Mr. Baillie accused Mr. McNeil of “scaring” people into believing that they should be paying the highest taxes in the country, which prompted a curt reply from the Liberal leader in one of the more memorable moments in the debate.
“It’s not scaring people. It’s being honest, Jamie,” Mr. McNeil snapped. “It’s being upfront and truthful. Try it.”
The exchange left Mr. Dexter shaking his head before he took issue with Liberal and Tory plans to slash the number of health boards.
“They pretend that’s going to save them some money,” said Mr. Dexter, who took the casual approach by deciding against wearing a tie, standing apart from the other two party leaders in his open-neck shirt and sport coat. “What we know, in fact, is that whenever you create these centralized super bureaucracies, they actually cost more money and not only that, they throw health care into chaos.”
Mr. Dexter also picked up on that theme while discussing the province’s energy future, saying it was the legacy of Liberal and Tory governments that chained Nova Scotia to fossil fuels.
Mr. McNeil has promised to shift the $46-million cost of funding programs run by Efficiency Nova Scotia from customers to Nova Scotia Power and he wants to make it easier for private renewable energy firms to sell electricity directly to consumers, which he describes as breaking the utility’s monopoly.
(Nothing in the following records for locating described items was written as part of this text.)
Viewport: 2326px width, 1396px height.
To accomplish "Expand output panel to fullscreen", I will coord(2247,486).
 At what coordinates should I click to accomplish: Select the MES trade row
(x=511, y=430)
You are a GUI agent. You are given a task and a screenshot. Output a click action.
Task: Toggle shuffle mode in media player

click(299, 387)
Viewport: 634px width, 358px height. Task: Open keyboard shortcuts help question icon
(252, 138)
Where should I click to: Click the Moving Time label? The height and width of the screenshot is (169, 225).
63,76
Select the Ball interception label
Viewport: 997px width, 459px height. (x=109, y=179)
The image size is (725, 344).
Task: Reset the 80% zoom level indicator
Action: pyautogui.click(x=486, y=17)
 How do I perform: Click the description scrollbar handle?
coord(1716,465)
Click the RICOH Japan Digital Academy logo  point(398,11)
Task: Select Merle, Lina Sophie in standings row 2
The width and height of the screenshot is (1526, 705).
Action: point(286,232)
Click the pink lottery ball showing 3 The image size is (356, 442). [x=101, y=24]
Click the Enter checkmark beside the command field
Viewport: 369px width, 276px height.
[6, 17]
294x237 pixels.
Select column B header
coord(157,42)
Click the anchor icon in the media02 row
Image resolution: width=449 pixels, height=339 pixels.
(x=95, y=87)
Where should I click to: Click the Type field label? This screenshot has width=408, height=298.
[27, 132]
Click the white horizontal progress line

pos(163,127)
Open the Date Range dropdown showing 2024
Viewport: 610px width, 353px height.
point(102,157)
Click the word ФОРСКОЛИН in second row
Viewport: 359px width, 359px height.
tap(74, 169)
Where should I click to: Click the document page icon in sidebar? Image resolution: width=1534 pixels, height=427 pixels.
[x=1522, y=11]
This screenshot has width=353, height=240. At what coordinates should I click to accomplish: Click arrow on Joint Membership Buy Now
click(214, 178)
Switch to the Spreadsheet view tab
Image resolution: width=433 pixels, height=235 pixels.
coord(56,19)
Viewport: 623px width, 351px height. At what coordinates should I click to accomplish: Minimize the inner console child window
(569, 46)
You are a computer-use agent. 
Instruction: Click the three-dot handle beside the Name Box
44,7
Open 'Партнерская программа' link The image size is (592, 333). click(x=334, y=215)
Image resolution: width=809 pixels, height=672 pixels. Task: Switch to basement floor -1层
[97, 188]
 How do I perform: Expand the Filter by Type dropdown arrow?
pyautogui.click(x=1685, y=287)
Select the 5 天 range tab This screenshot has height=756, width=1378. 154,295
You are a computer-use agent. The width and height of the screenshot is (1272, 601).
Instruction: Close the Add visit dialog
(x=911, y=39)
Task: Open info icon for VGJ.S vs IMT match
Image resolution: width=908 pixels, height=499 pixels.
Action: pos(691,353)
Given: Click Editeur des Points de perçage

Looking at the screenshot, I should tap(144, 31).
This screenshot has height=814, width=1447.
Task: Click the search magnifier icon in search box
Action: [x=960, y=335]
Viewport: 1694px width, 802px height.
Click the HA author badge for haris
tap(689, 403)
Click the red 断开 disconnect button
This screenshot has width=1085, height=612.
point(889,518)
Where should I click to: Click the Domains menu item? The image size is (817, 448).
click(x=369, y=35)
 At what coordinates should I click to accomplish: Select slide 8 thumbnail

Mr. Baillie went after that plan.
“No one believes there are going to be three or four Nova Scotia Powers running around our province after the next election. There will be one,” he said. “You can’t name one place in North America where this has actually worked.”
He defended his plan to freeze power rates for five years, despite concerns from critics who say it’s not sustainable.
Asked after the debate whether he got frustrated from the fire he took from Mr. Dexter and Mr. Baillie, Mr. McNeil replied: “There’s no question I was the target tonight, but I didn’t feel frustrated at all. I think it’s important that if you are accused of something or there’s an accusation put there that you don’t let it go unchallenged.”
Mr. Dexter, meanwhile, said he decided not to wear a tie because he wanted to be comfortable.
“I think in the end it’s really clear that it provides the contrast that I actually do stand apart from my two colleagues,” he said.
Mr. Baillie was asked about his most memorable exchange with Mr. McNeil, and whether he felt he was getting under the Liberal leader’s skin.
“I think it is important that Nova Scotians see the way that their premier will conduct themselves,” he said. “These are important issues but we ought to be able to disagree in a respectful way not to get angry and huffy.”
Going into the campaign, the NDP held a commanding majority in the legislature, holding 31 seats. The Liberals had 12 seats, the Tories seven and two seats were vacant.
Redistribution drops the number of seats in the legislature to 51 from 52.